* **PROBLEM DESCRIPTION**: Within the records, how many lines hold the word "agent"? State that number alone.

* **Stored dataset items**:
BEGIN

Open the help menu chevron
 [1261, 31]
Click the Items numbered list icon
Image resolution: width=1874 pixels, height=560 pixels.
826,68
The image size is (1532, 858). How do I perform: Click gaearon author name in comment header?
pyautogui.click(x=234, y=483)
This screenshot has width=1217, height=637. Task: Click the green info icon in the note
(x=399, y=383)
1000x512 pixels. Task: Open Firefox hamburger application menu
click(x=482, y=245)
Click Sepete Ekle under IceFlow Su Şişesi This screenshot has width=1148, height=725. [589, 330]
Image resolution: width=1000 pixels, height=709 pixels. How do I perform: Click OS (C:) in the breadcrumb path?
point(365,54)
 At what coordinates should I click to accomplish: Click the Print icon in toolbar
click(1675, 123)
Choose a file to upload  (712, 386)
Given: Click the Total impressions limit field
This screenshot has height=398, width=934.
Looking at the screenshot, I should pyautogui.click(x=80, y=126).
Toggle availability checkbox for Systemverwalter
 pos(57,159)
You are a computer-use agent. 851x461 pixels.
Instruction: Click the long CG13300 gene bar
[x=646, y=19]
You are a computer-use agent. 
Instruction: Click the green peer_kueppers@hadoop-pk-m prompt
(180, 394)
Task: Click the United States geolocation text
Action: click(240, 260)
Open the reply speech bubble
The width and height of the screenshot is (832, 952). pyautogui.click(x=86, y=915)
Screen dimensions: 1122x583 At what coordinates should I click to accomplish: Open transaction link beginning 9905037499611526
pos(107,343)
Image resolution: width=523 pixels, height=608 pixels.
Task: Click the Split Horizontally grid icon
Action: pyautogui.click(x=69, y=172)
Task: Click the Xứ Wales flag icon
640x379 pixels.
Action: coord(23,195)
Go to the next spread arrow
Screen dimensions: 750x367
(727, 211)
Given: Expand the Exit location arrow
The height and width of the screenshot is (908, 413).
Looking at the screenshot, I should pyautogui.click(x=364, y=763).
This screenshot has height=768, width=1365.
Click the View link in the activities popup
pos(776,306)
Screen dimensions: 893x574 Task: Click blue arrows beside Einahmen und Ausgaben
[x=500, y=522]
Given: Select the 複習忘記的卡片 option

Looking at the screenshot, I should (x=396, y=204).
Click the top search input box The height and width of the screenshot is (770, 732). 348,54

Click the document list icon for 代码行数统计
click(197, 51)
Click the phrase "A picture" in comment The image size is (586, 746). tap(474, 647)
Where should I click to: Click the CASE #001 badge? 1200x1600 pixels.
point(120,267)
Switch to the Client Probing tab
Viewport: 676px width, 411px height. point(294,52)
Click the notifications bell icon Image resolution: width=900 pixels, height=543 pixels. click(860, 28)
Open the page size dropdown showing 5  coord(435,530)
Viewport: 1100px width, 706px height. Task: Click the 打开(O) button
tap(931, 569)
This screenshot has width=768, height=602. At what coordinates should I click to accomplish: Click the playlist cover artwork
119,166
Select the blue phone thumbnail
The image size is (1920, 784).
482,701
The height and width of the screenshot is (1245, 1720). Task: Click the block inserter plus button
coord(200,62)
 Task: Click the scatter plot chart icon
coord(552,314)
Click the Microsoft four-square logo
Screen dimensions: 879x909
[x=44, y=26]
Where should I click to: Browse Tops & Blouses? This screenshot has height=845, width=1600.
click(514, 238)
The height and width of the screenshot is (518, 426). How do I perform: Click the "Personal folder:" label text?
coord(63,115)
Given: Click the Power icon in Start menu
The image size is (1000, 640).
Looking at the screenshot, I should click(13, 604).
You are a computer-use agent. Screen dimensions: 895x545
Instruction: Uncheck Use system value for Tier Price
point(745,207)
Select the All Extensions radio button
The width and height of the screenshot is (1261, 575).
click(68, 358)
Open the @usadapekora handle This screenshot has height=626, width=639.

END

* **TASK ANSWER**: 3